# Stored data

____

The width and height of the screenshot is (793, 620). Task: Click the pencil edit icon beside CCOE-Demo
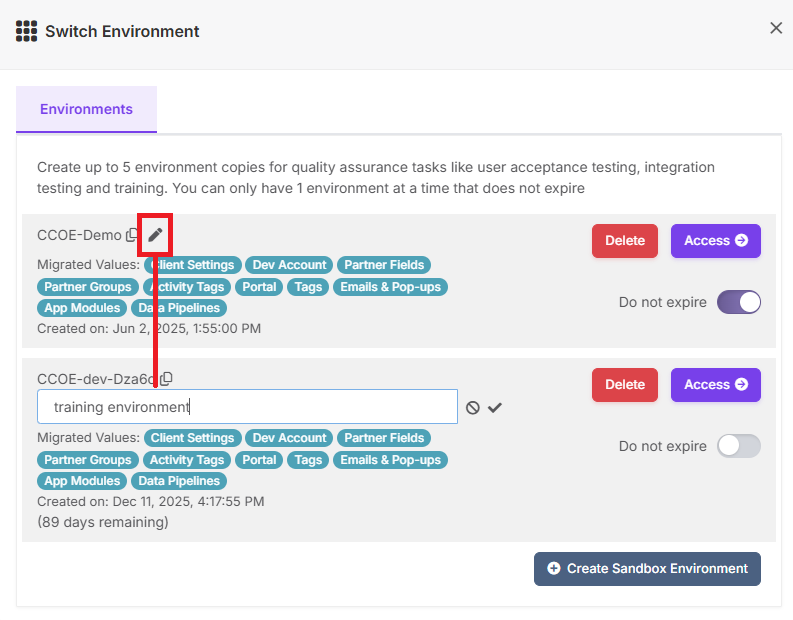155,235
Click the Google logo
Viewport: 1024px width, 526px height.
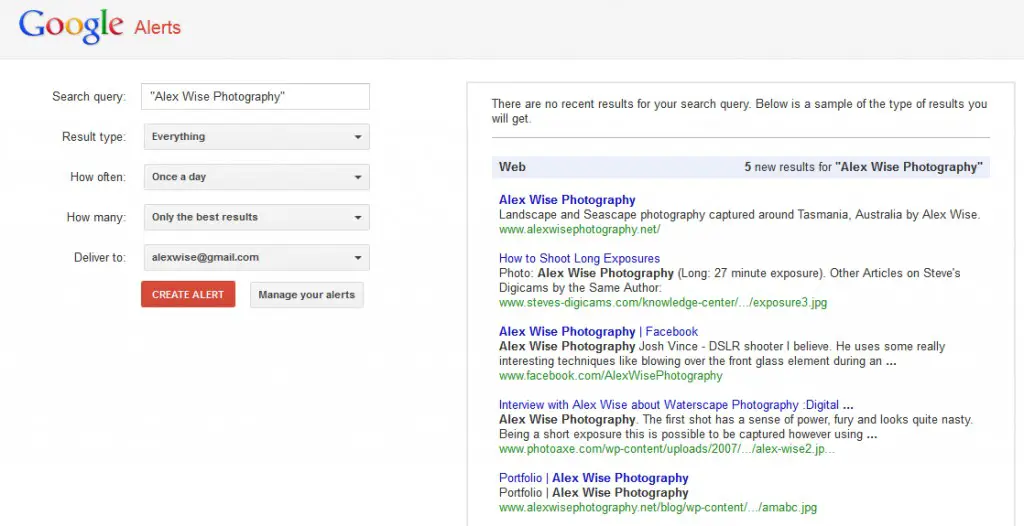(x=71, y=26)
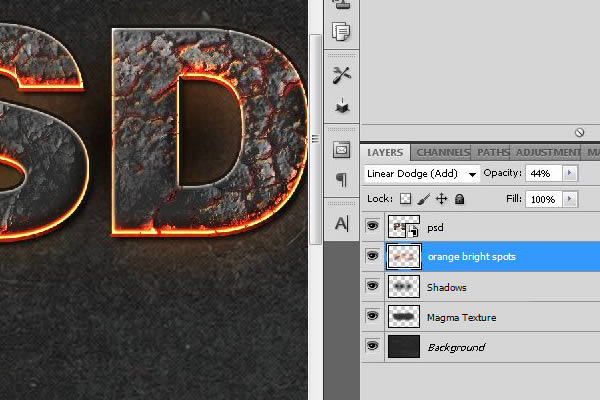
Task: Switch to the Channels tab
Action: tap(442, 152)
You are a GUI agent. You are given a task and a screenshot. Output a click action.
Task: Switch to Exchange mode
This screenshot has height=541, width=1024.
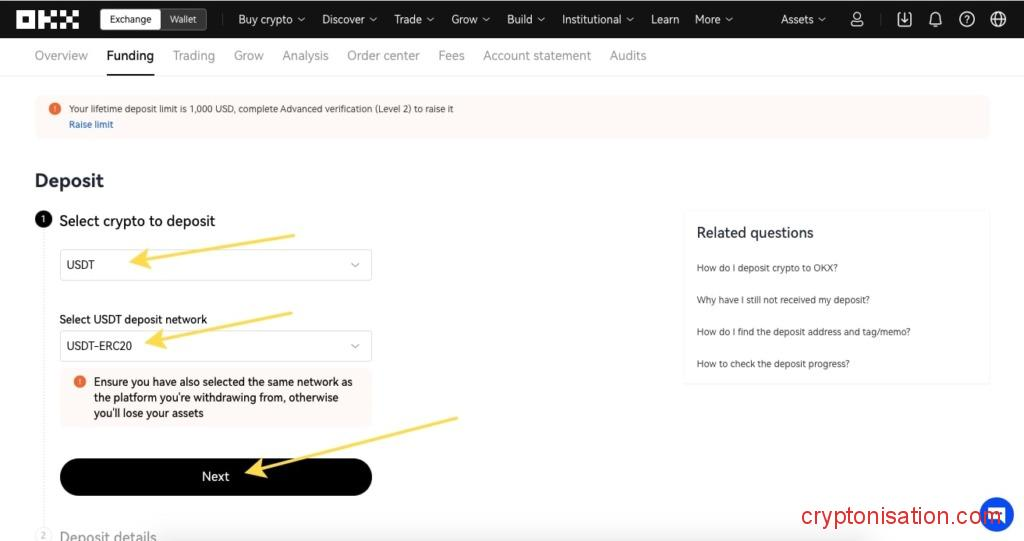coord(131,19)
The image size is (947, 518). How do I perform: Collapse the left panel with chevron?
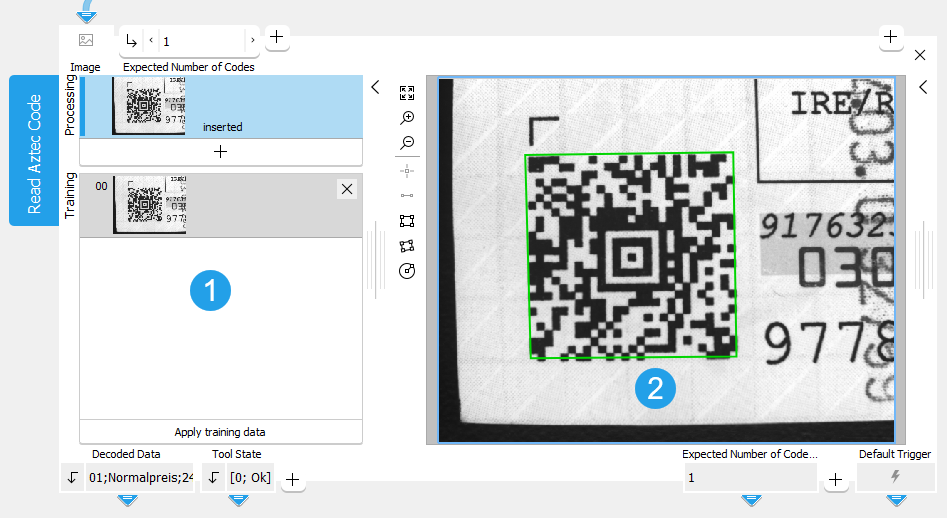(x=375, y=87)
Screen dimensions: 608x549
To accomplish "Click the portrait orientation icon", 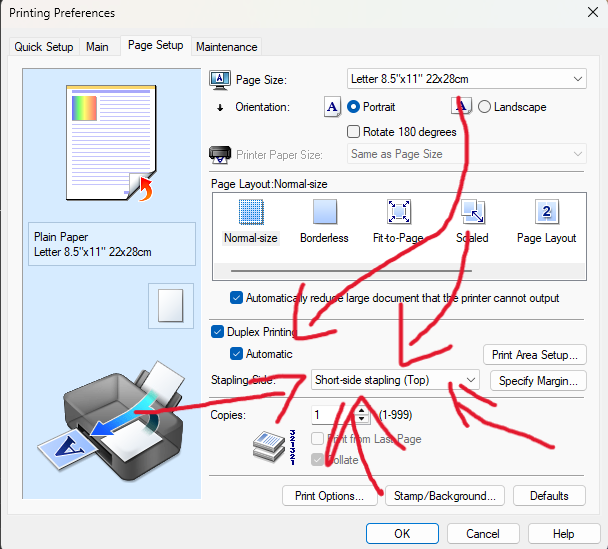I will pos(333,107).
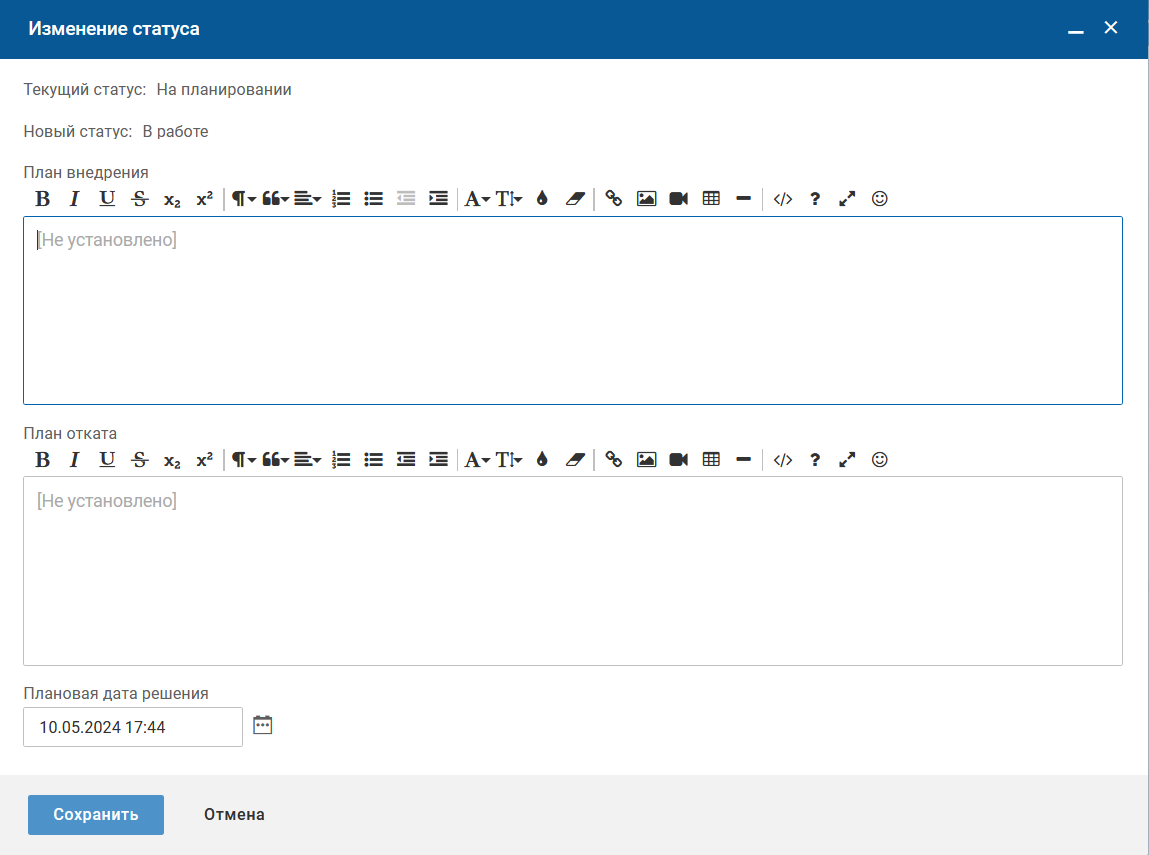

____

Starting at the first line of the data, set down each line exactly until you have copied the line with "You are a GUI", but leave the pictures out.

The width and height of the screenshot is (793, 620). Task: Click the pencil edit icon beside CCOE-Demo
155,235
Click the Google logo
Viewport: 1024px width, 526px height.
(x=71, y=26)
Task: Switch to the Channels tab
Action: tap(442, 152)
You are a GUI agent. You are given a task and a screenshot. Output a click action.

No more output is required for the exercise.